During the long reign of Mahomet his attention was again and again directed to the repeopling of his capital, In addition to the attempts already mentioned, Critobulus recounts many other efforts made with the same object. But the sultan’s inducements mostly failed. The Christians mistrusted his promises, and experience showed that they were justified in so doing. Mahomet addressed himself to the Greek noble families and endeavoured to persuade them to return to the city. He publicly promised that all who came back and could prove their nobility and descent should be treated with even more distinction than had been shown to them under the emperor and should continue to enjoy the same rank as before. Relying on this promise, a number of them returned, on the feast of St. Peter. They, however, paid dearly for their credulity. Either the promise which had been given was of the hasty, spasmodic kind which has often characterised the orders of most of the Ottoman sultans and was repented of, or it had been given treacherously with no idea of its being kept. The heads of the nobles soon sullied the steps of Mahomet’s court.[520] The repeopling which could not be done by persuasion was attempted more successfully by force.
In 1458, while Mahomet was attacking Corinth his army made a raid in the neighbouring country and brought in more than three thousand prisoners, men, women and children.

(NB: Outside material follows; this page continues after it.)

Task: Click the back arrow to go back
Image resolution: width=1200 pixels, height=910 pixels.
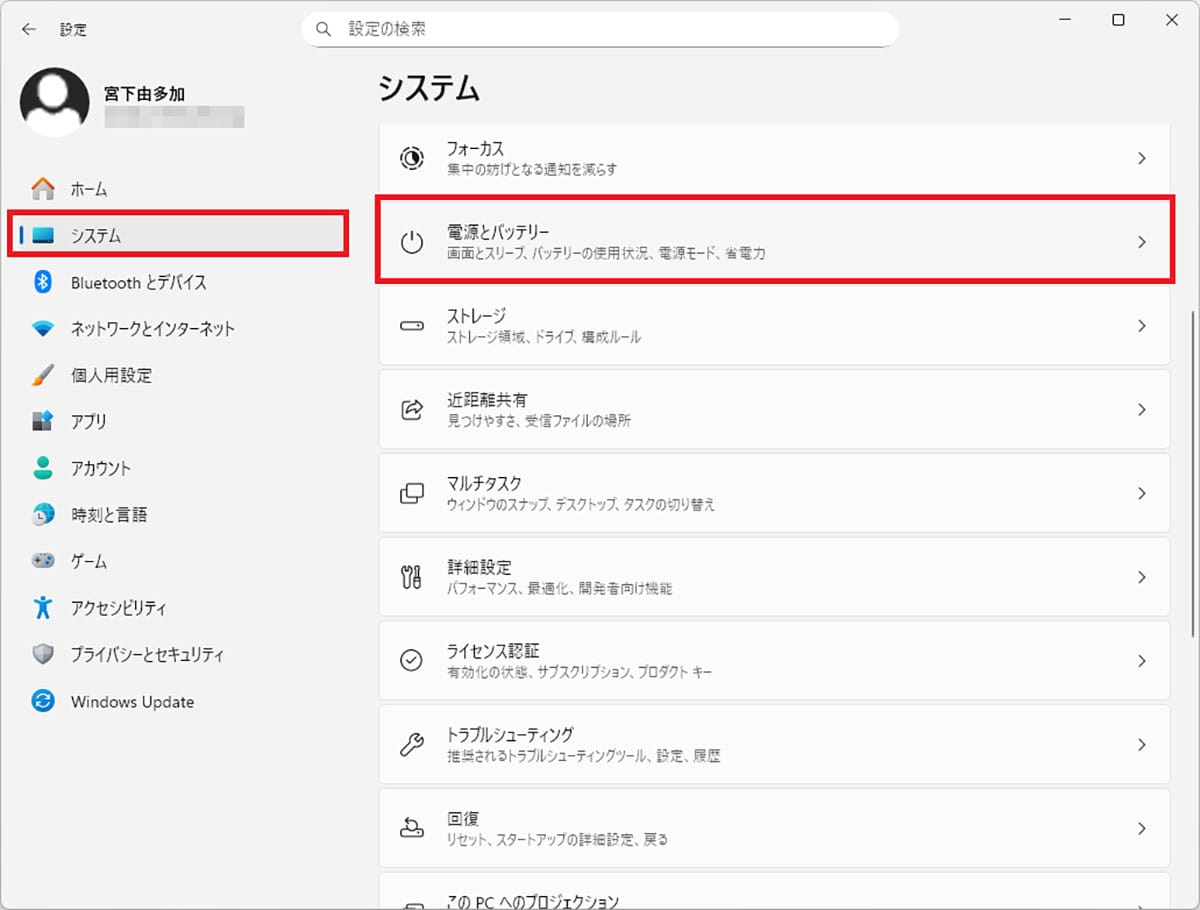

These were sent to settle outside the walls of Constantinople, on the lands which had been devastated before the siege. In the following year the sultan returned from the Peloponnesus. The artisans whom he had captured were settled in the capital; the remainder in the neighbourhood. In the same year he ordered that the most well-to-do inhabitants of Amastris on the Black Sea, including all the Armenian merchants, should be sent to the capital. It was partly to employ the workmen thus brought together that he ordered the construction of the mosque which bears his name.

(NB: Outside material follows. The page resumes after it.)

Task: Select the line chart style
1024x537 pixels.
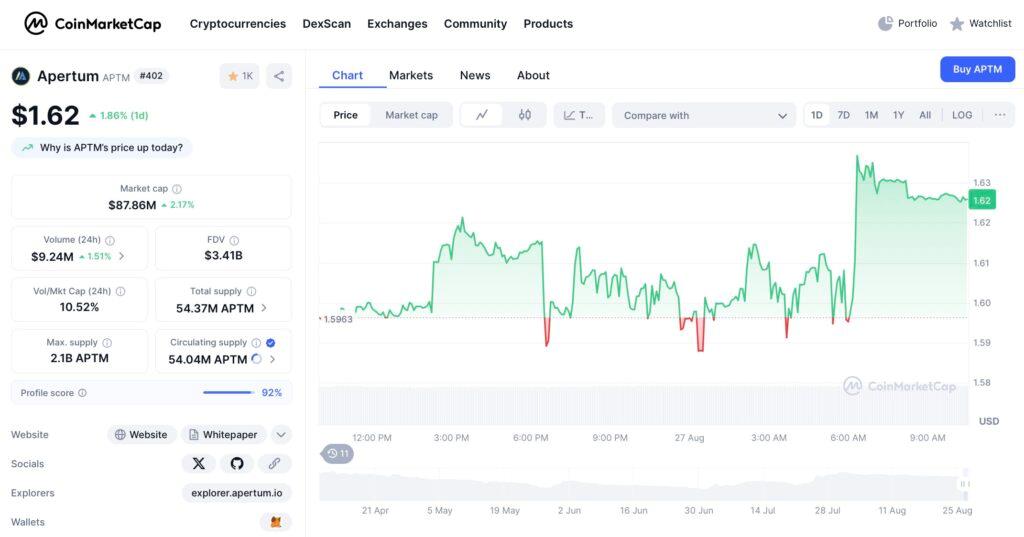Action: [x=482, y=115]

In 1460 he published an Iradè inviting all who had ever lived in the capital to return. There were many fugitives, says Critobulus, at Adrianople, Philippopolis, Brousa, and elsewhere, who had been sold as slaves or had left the city before the siege: learned, noble, and industrious men who by their ability had already gained positions of comfort and even of wealth. All these, therefore, he transported to the capital, giving some of them honour, others permission to build where they liked, and to others again all that was needed to establish themselves. He transported to the capital all the inhabitants of the two Phocaeas. He sent his admiral in chief with forty ships into the Archipelago for the same purpose. The people of Thasos and of Samothracia were carried en masse to the capital.[521]